My favorite example of this is that the back our eyes have a hole where the optic nerves bundle together and pass through the eyeball to get to our brain. This is needed because the nerves come out of the front of the receptor cells, instead of the back. If the nerves came out the back, we wouldn't need the hole, but we happened to evolve the receptor cells and optic nerves in this order, where by the time the eye was finished, the pipes were layed wrong. If only the intelligent designer could refactor, right?

From http://www.2think.org/eye.shtml

Ok, now I'll make my point. In software, we should be intelligent designers, and we should be able to refactor. If we made an eye with a hole in it, we could probably fix that in release 2.0. And yet, in a larger and slower scale, software really does "evolve," and critical mistakes aren't corrected if it would mean the technology is temporarily crippled. Instead, we build on them and move on to the next layer of abstraction with those funky things still frozen in that layer.

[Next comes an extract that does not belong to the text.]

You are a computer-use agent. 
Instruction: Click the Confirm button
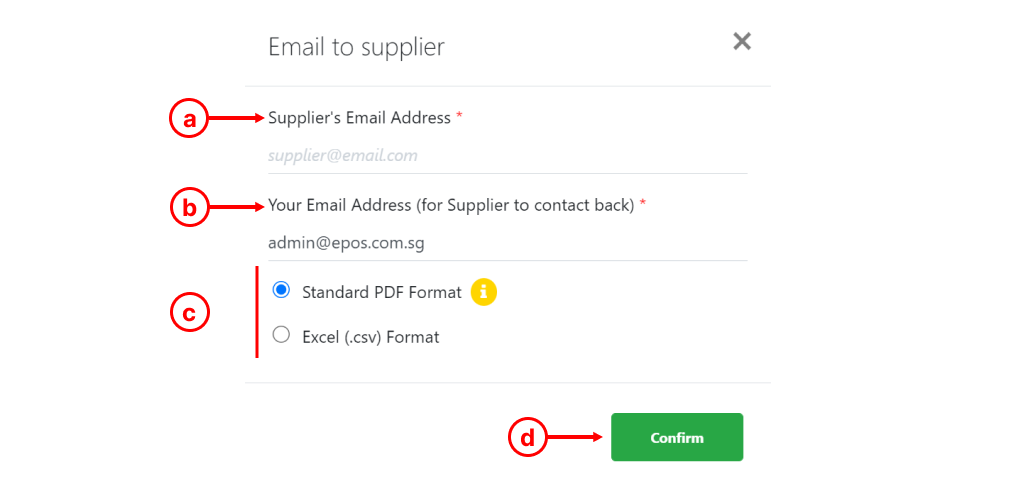point(676,437)
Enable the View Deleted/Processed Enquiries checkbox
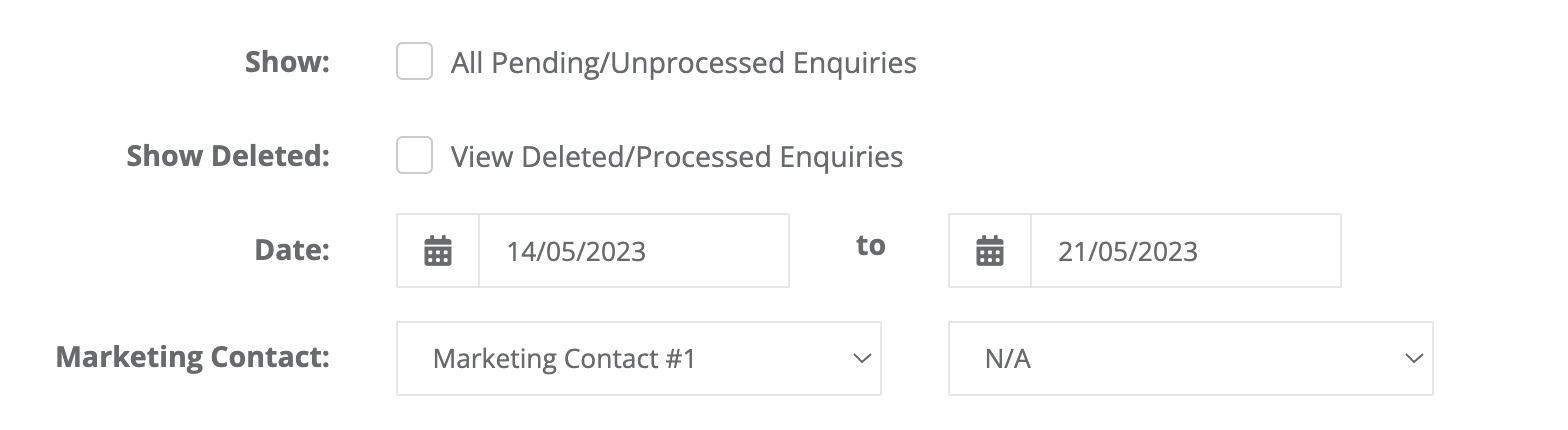 pyautogui.click(x=414, y=155)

Around 2002, as the web was turning into a place for applications to live instead of just reference material, a need arose to have appealing and highly functional user-interfaces in a web browser. We wouldn't have chosen to turn a web browser into a rich-client platform if we had a big meeting about it, but they were already deployed on everyone's desktop. It was clearly descending the gradient to just put an application on that platform, since we weren't sure our users would put up with downloading and installing something without their employer making it mandatory. Also, we need it to be cross-platform since we don't want to make any assumptions about what hardware our users have. Java tried to get onto the desktop, which would have made more sense, but it didn't catch on.

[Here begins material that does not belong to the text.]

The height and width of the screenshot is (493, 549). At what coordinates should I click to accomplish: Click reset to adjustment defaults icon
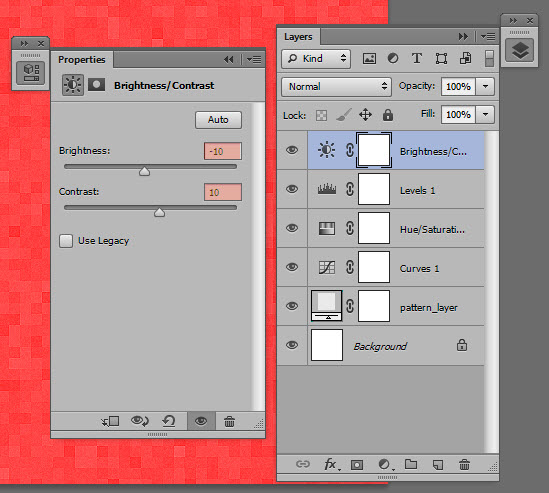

So then Web 2.0 came along, and improved the browser's ability to present a decent UI. We deploy rich-client applications in a browser using the XmlHttpRequest javascript feature. Javascript has to be the most abused programming language ever, and at first I was aghast that AJAX would push it to do so much. It felt buggy and unnatural, and again I think this was an evolutionary process - we're writing web applications, we have developers who know CSS and DHTML, lets put them to work.

Bruce Eckel wrote about this in his article on moving to Flex. He gives a nice history of the presentation layer, finally ending up on Adobe Flex. I'm sure many of us are a little annoyed by the frequency of the Bruce Eckel "thinking in Flex" ads that have been all over the place lately - it reminds me of how I wanted to get away from T-Mobile when they had Jamie Lee Curtis everywhere. But Flex does make evolutionary sense - now that we've evolved these capabilities to write web applications, let's improve our toolset and move to ActionScript and have some better graphics and animation capabilites. We don't have to deploy much to clients because again they mostly have flash plugins in their browsers already.

So now here comes Apollo:



Jesse and Gabe were experimenting with it, and from what I could tell, this is a neat way to take the current evolution of Web 2.0 presentation technology and bring it back to the desktop again. This is where I think of the hole in the eye - it's great to have a true desktop app that can interact with peripherals and be responsive and work offline, but some of the technology stack comes from the web. CSS wasn't intended to layout a rich-client desktop app, was it?